Cerebras Systems is looking to solve the problem of delivering industry-leading training and inference speeds for machine learning applications, by adapting today's most advanced language and vision models to run efficiently on their flagship Cerebras architecture.
Requirements
- Strong programming skills in Python and/or C++
- Experience with Generative AI and Machine Learning systems
- Proficiency with at least one major ML framework (PyTorch, Transformers, vLLM, or SGLang)
- Deep understanding of transformer-based models in language and/or vision domains, with demonstrated experience implementing and optimizing them
- Proven ability to implement custom layers, operators, and backpropagation logic
- Strong foundation in performance optimization on specialized hardware (e.g., GPUs, TPUs, or HPC interconnects)

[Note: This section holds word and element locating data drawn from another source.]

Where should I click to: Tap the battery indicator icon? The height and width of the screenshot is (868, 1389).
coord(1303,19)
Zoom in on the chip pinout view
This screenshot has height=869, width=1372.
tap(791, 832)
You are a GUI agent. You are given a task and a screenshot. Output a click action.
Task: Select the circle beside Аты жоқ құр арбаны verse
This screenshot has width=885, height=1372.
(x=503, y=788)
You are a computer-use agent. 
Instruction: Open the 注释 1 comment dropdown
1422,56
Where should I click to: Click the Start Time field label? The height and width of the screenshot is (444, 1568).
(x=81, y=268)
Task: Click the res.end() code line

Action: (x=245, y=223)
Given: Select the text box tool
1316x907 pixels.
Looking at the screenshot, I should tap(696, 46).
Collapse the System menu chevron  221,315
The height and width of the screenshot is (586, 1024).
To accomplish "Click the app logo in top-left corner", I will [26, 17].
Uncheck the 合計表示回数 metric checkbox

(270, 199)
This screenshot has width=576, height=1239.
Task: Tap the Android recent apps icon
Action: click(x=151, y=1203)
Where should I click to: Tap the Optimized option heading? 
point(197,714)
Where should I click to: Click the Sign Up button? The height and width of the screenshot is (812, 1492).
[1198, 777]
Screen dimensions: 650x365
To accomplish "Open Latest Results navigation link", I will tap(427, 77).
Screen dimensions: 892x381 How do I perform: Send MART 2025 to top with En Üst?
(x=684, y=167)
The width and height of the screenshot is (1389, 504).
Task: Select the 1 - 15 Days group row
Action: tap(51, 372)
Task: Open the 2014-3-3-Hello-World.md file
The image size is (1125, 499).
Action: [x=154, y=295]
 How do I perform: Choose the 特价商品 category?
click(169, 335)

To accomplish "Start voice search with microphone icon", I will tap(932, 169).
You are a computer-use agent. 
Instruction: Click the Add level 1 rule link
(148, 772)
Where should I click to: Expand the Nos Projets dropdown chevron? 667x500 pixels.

- Experience with speculative decoding, neural network pruning and compression, sparse attention, quantization, sparsity, post-training techniques, and inference-focused evaluations
Responsibilities
- Design, implement, and optimize state-of-the-art transformer architectures for NLP and computer vision on Cerebras hardware.
- Research and prototype novel inference algorithms and model architectures that exploit the unique capabilities of Cerebras hardware, with emphasis on speculative decoding, pruning/compression, sparse attention, and sparsity.
- Train models to convergence, perform hyperparameter sweeps, and analyze results to inform next steps.
- Bring up new models on the Cerebras system, validate functional correctness, and troubleshoot any integration issues.
- Profile and optimize model code using Cerebras tools to maximize throughput and minimize latency.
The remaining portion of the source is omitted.